• WHAT THIS TASK INVOLVES: When you reach the line that contains "You are a computer-use agent.", give it back exactly along with each line after it to the end of the entries; skip any pictures.

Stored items
=== Section Start ===

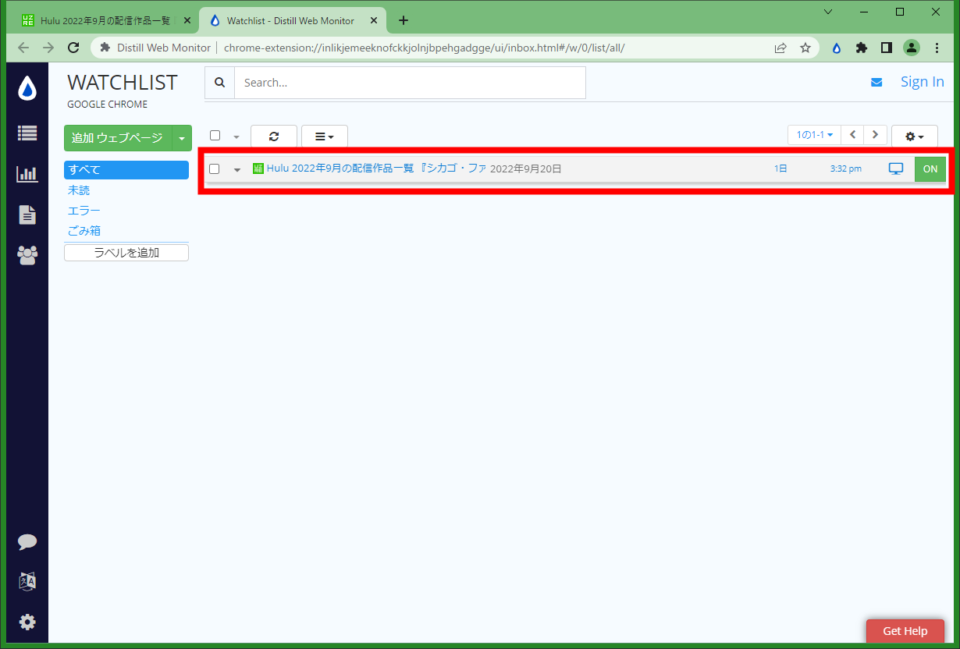This screenshot has width=960, height=649.
Task: Open the ごみ箱 view
Action: [83, 230]
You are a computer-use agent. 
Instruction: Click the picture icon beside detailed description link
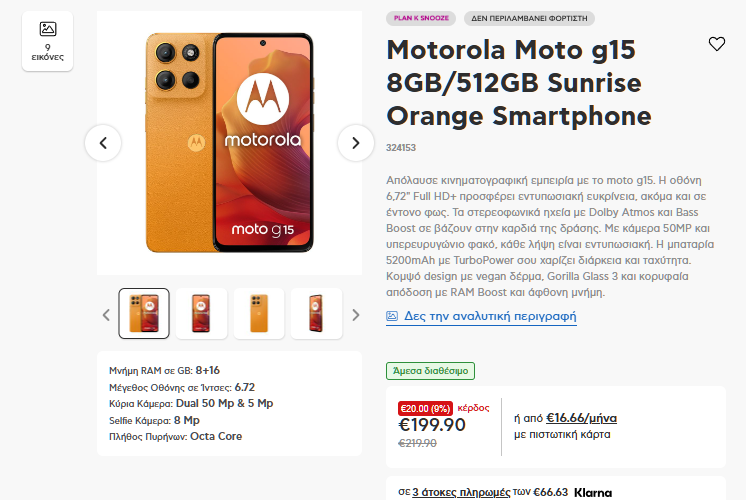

=== Section End ===

• TASK RESPONSE:
You are a computer-use agent. 
Instruction: Click the picture icon beside detailed description link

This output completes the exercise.